The condition list remains buggy and needs to be fixed before it can be used in production. Does anyone use condition list in the RefApp?

I have reviewed tickets in the Condition List epic. Many are marked as “approved” but many serious problems are not fixed.

Time zone: When a condition is created, the onset date is set to yesterday at 20:00:00. Possibly fixed by this Pull Request: RA-1678 Problems for time zone but still a problem today.

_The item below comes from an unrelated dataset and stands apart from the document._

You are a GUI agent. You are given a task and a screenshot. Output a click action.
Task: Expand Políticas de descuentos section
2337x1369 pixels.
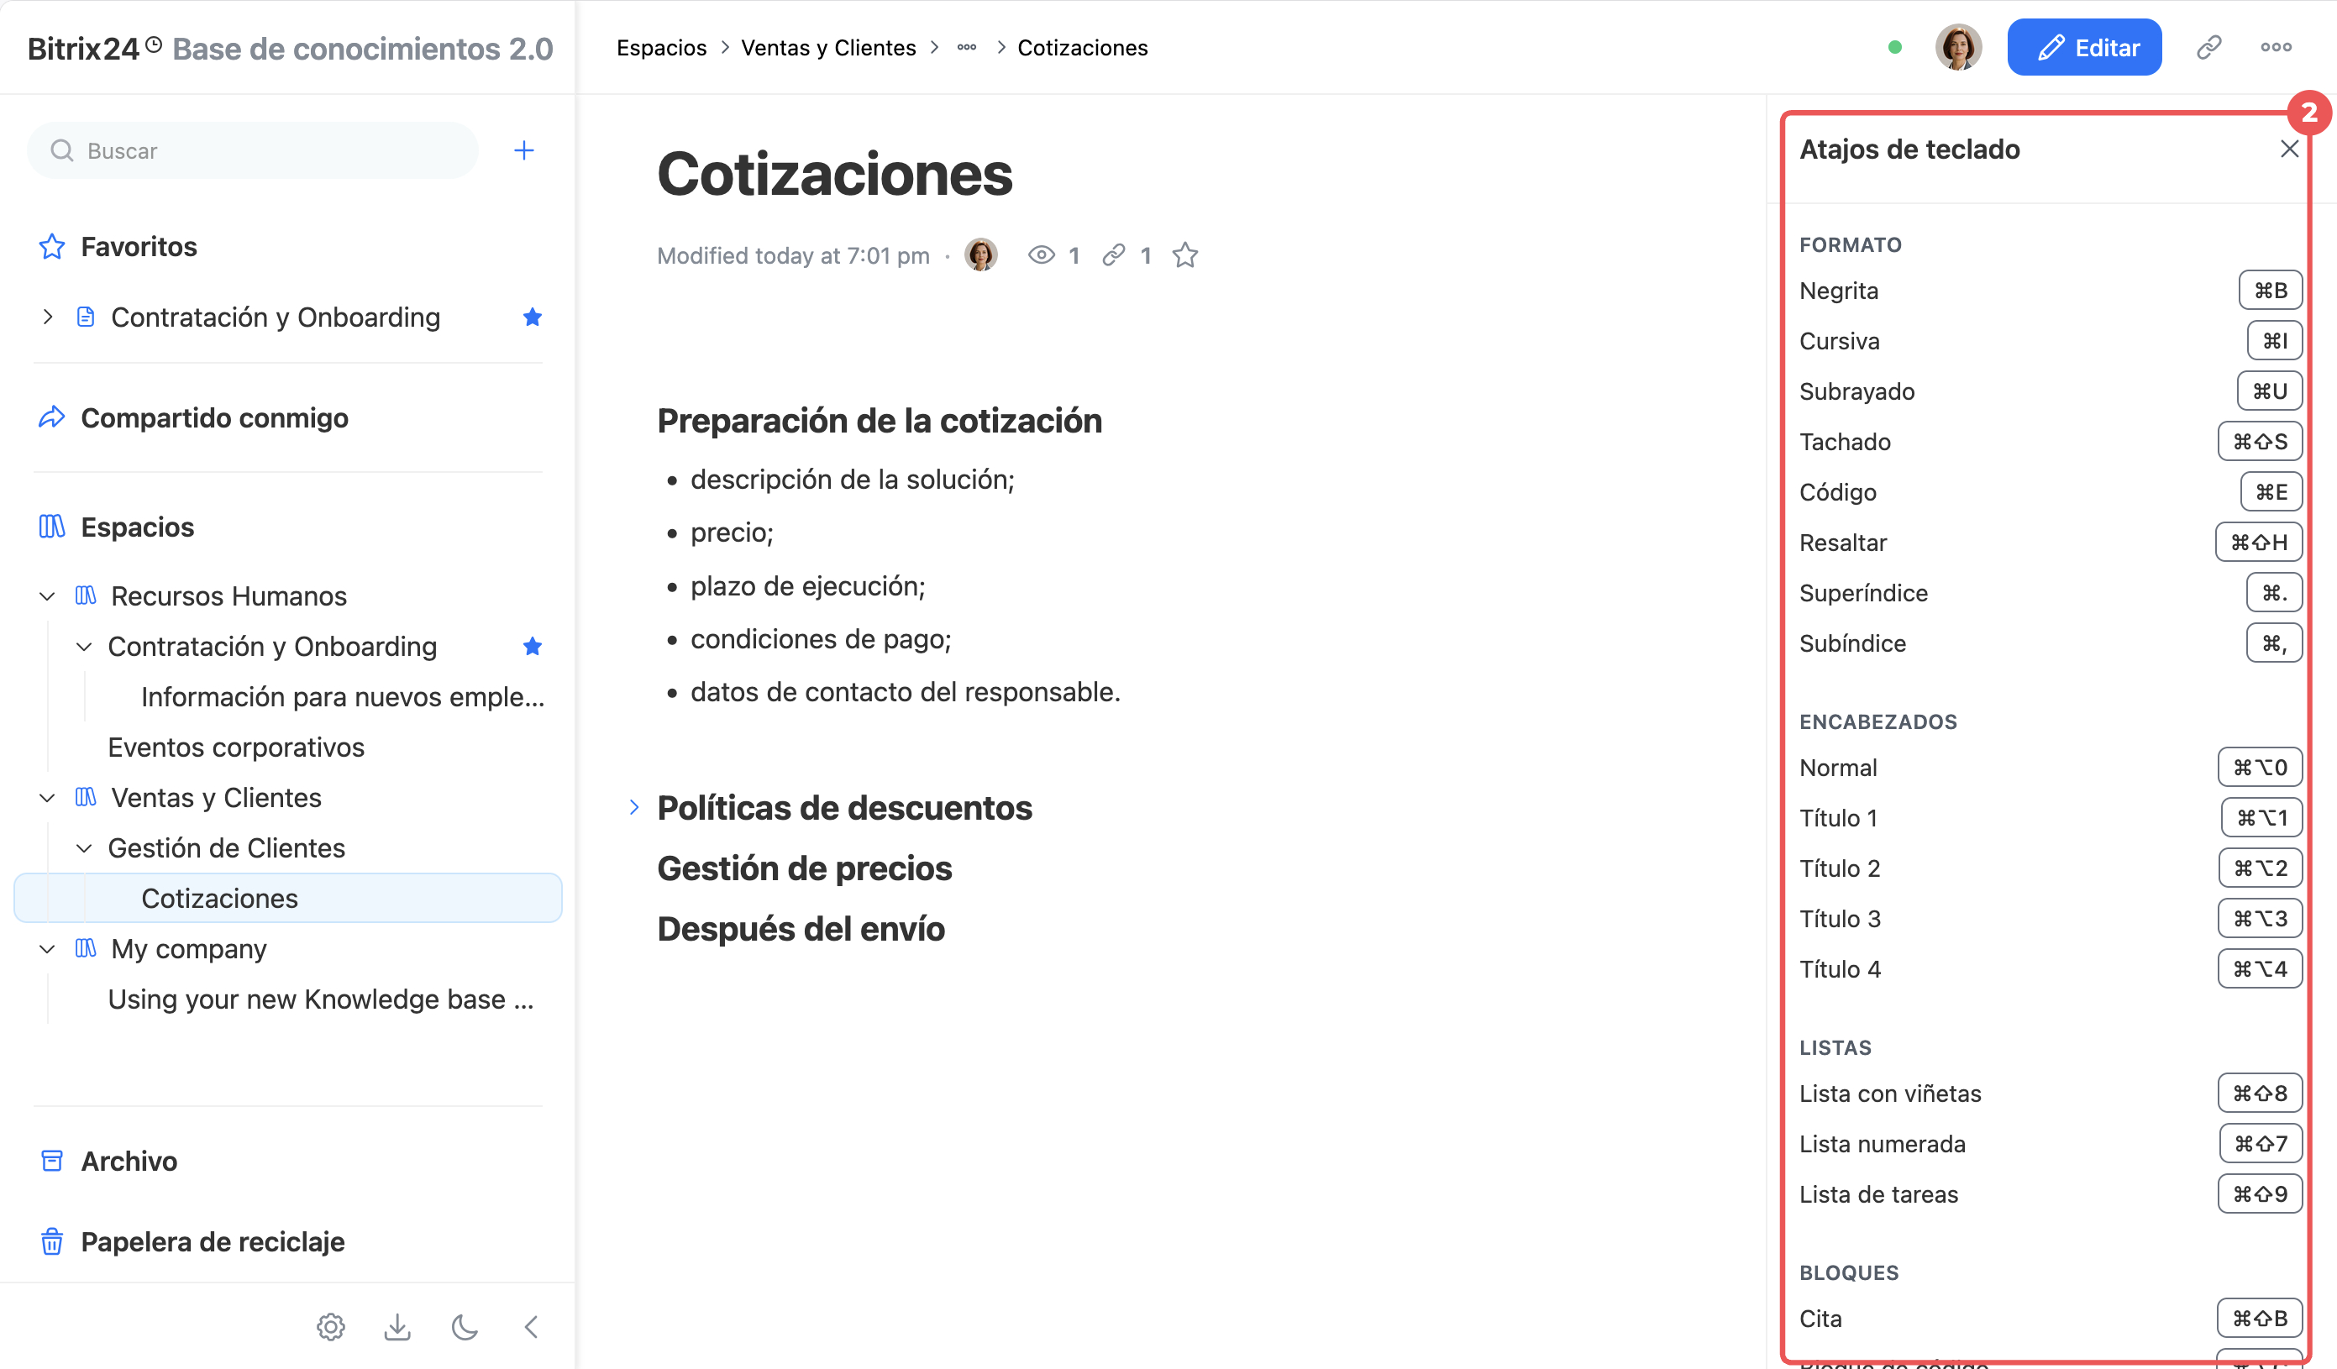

Multiple rows in the conditions database table:

What creates a new row?

  • A new condition? YES
  • Changing a condition from Active to inactive? Maybe

Examples of multiple rows:

  • Delete of condition (inactive or active) creates an additional row in the conditions table. The UI is fine, but the database is hairy. The initial row is updated with voided and date_changed, but not voided_by or date_voided. The new row has an end date and voided.

Dates:

  1. Dates should not be required for active and inactive.
  2. The UI forces an onset date for all active conditions (wrong)
  3. The UI forces onset and end dates for inactive conditions. (wrong)
  4. On edit of a condition, the UI defaults the onset date to today. (wrong) It should show the dates if they are already set, but can be modified by the UI.
  5. If there’s an end date, it can’t be active.
  6. error is partially described

UI change:

  1. The condition should not be editable and not appear in a text box.
  2. Page reload is required for edited inactive conditions (Is this right?)
  3. The condition list should be configured (global property with uuid?) with a concept ConvSet
  4. There should be a shortcut to select today or no date for onset and end dates.

Configuration The condition list should be configured (global property with uuid; coreapps.conditionListSet?) with a concept ConvSet. NOTE: There is a global property called “coreapps.conditionListClasses”. With that you can restrict the choice of condition list to diagnosis, finding, and/or symptom with a comma-separated list of uuids. See this ticket: [RA-1486] Conditions should be limited to diagnoses, findings, etc - OpenMRS Issues

Tech Notes

From this Talk thread, it seems that we want to change the model where it tries to preserve a “history” of a condition and make the following changes:

  • Only have one non-voided row for per condition
  • When updating a condition, void and recreate to preserve an audit history
  • Removing a condition should just void it
  • Active/Inactive not tied to onset/end date that is:
    • You can add a condition without an onset date
    • Making a condition inactive does not automatically set end date
    • You can have conditions without onset or end date, of either type (INACTIVE or ACTIVE)
    • Only restriction is active condition can’t have end date

NOTE: Much of this documentation from Mark Goodrich who did much of the analysis. Thanks to Mark.